Riccardo, figliuolo unico di agiati possidenti nel remoto castello di Montevago in Toscana, fu da essi mandato giovinetto alla capitale perché ivi imparasse, come dicevano, le buone creanze, e in ogni più lodato sapere s'ammaestrasse. Gli fecero copioso corredo di biancherie e di vesti, gli impinguarono di belle monete la scarsellina, molto lo raccomandarono ad una famiglia con cui avevano lontana parentela e antica amicizia; e di nulla temendo, perché il figliuolo mostrava indole buona e perché erano gente semplice e ignara delle arti corruttrici di una società depravata, si tennero contenti del fatto loro.
Godevano i poveretti in leggere e rileggere le buone nuove che i parenti davano loro dell'amato Riccardo e le descrizioni che questi faceva delle belle cose vedute, degli studi a cui con tutto l'animo si poneva, dei divertimenti che a ricompensa della durata fatica ei s'andava prendendo.
Quando poi al sopraggiungere delle feste di Pasqua e al tempo delle vacanze autunnali Riccardo tornava a casa, era per tutti una gioia da non si dire.

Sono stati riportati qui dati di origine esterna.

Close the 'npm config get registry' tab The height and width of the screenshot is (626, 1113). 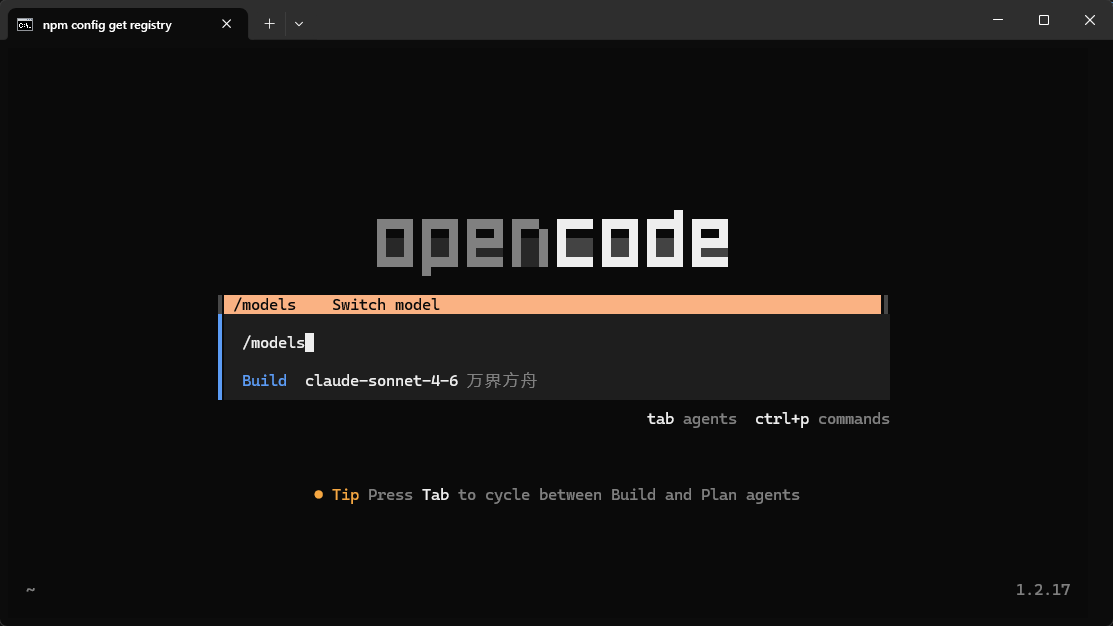tap(227, 24)

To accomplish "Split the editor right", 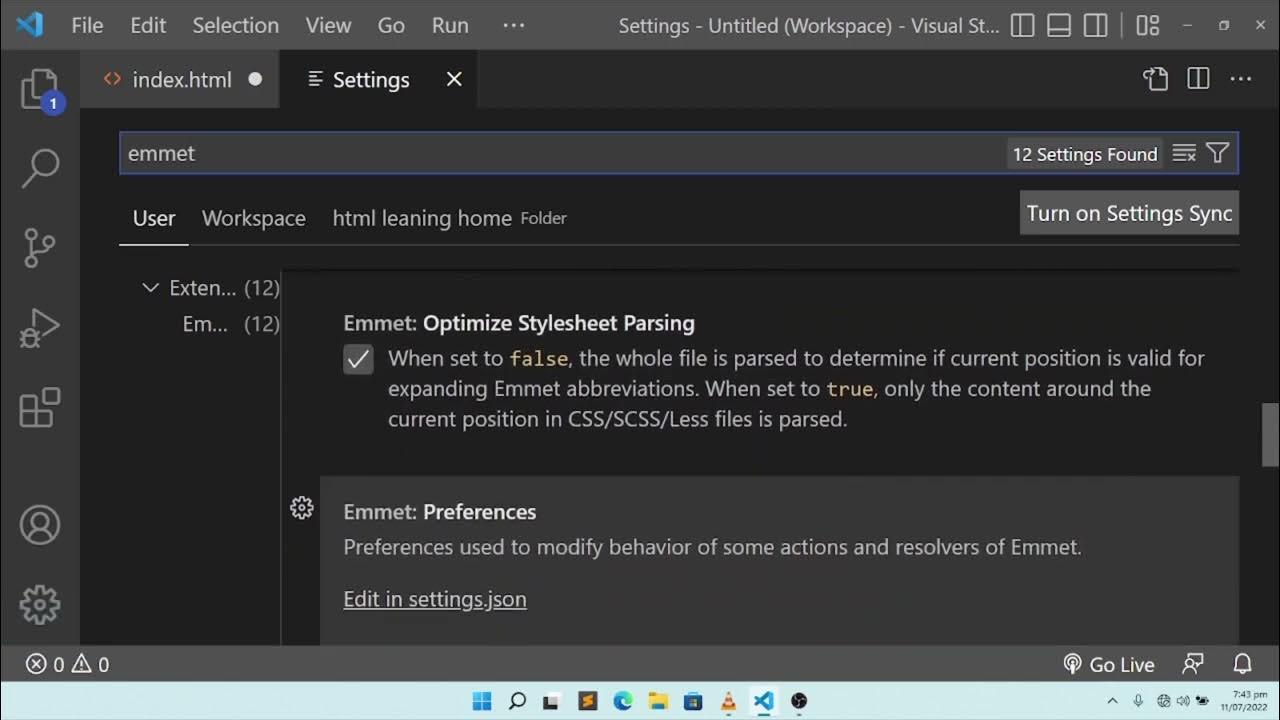I will [x=1198, y=79].
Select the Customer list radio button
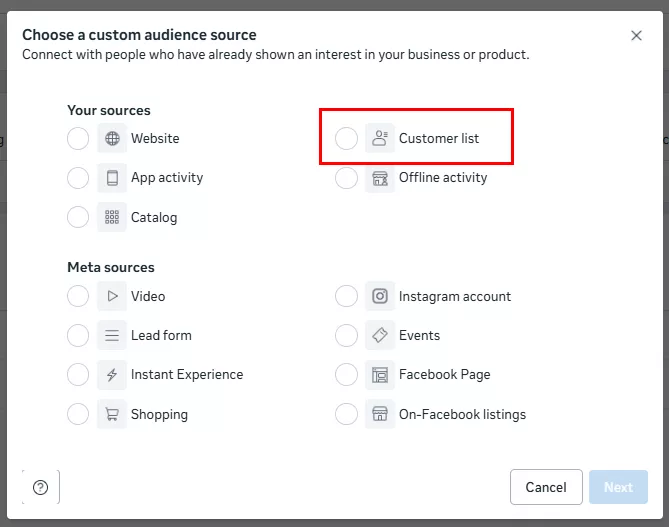669x527 pixels. coord(346,139)
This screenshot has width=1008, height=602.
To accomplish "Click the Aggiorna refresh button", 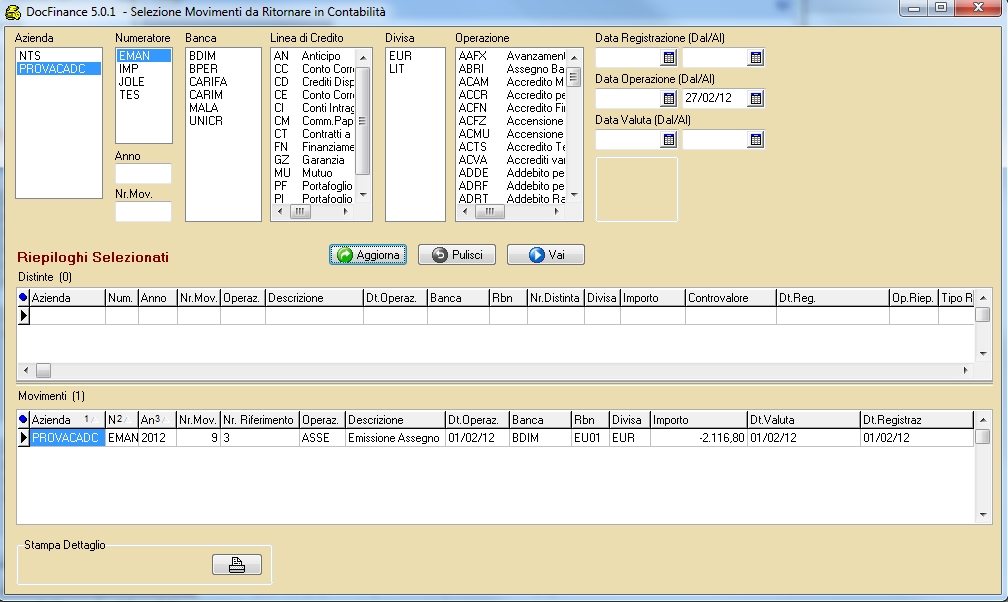I will [x=368, y=255].
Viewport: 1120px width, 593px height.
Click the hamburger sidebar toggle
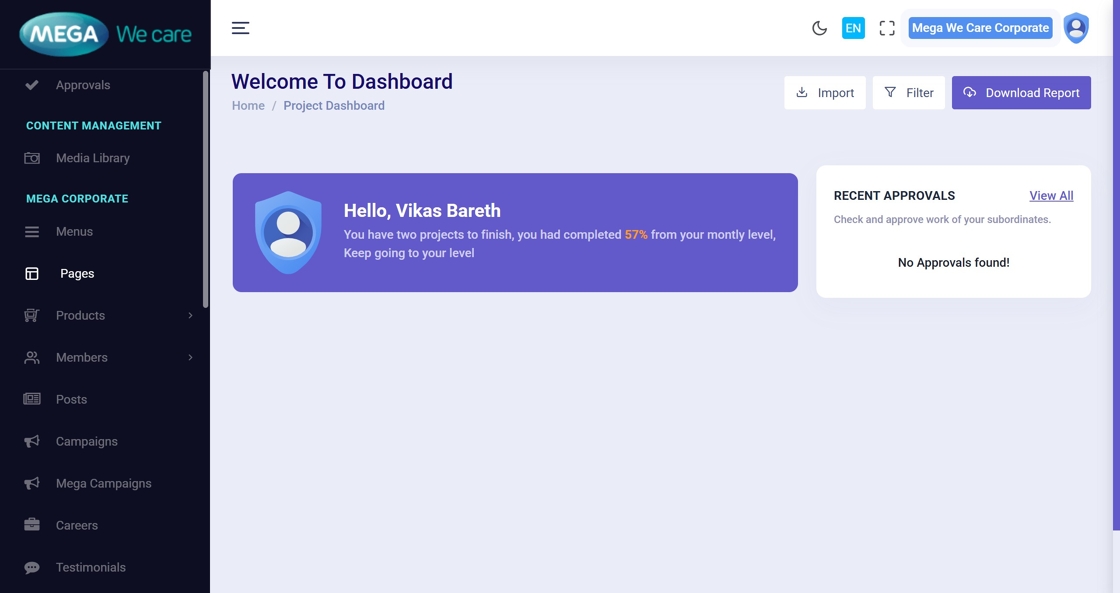tap(241, 28)
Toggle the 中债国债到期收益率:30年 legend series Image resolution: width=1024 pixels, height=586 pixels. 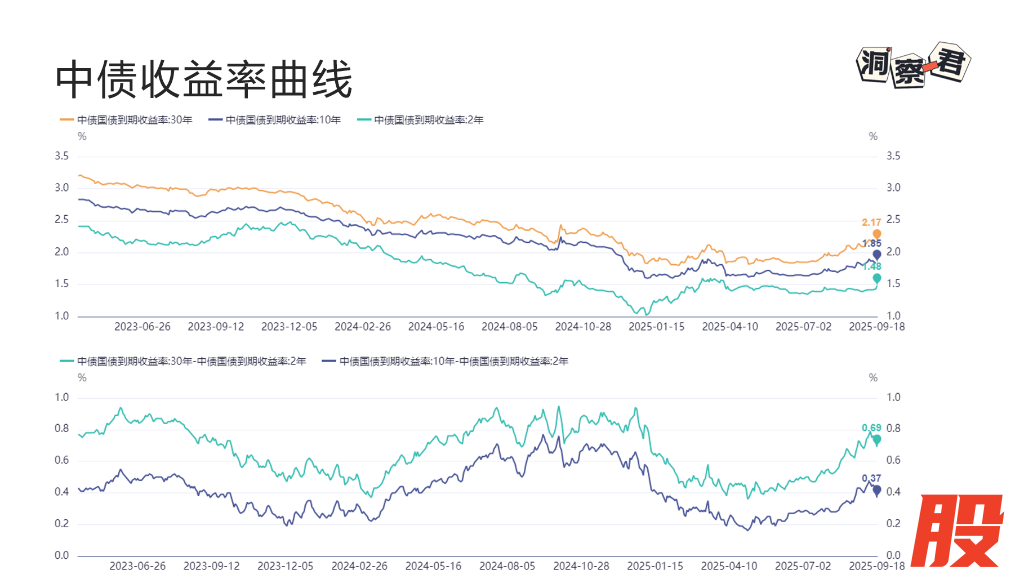(x=126, y=120)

Il padre e la madre piangevano di consolazione a vederlo sano, florido, allegro, vestito con eleganza, svelto e garbato, rimanevano estatici a udirlo parlare con eloquenza di tante e tante cose; sfoderare una dottrina che pareva loro prodigiosa.
Il castaldo applaudiva a tutto quello che i padroni ammiravano nel signorino; e la vecchia fantesca, l'amorosa Marianna, ne gongolava.
Questa donna che aveva già passato la settantina, era entrata in quella casa fin dalla sua fanciullezza quando vivevano i nonni di Riccardo, aveva veduto nascere il padrone, era stata per così dire, la di lui seconda madre, tenendolo in collo e assistendolo nei primi suoi passi, e nelle malattie; e quando ei prese moglie fu fatta cameriera della sposa; e quando nacque il sospirato primogenito ebbe per lui le stesse cure, lo stesso affetto che pel padre.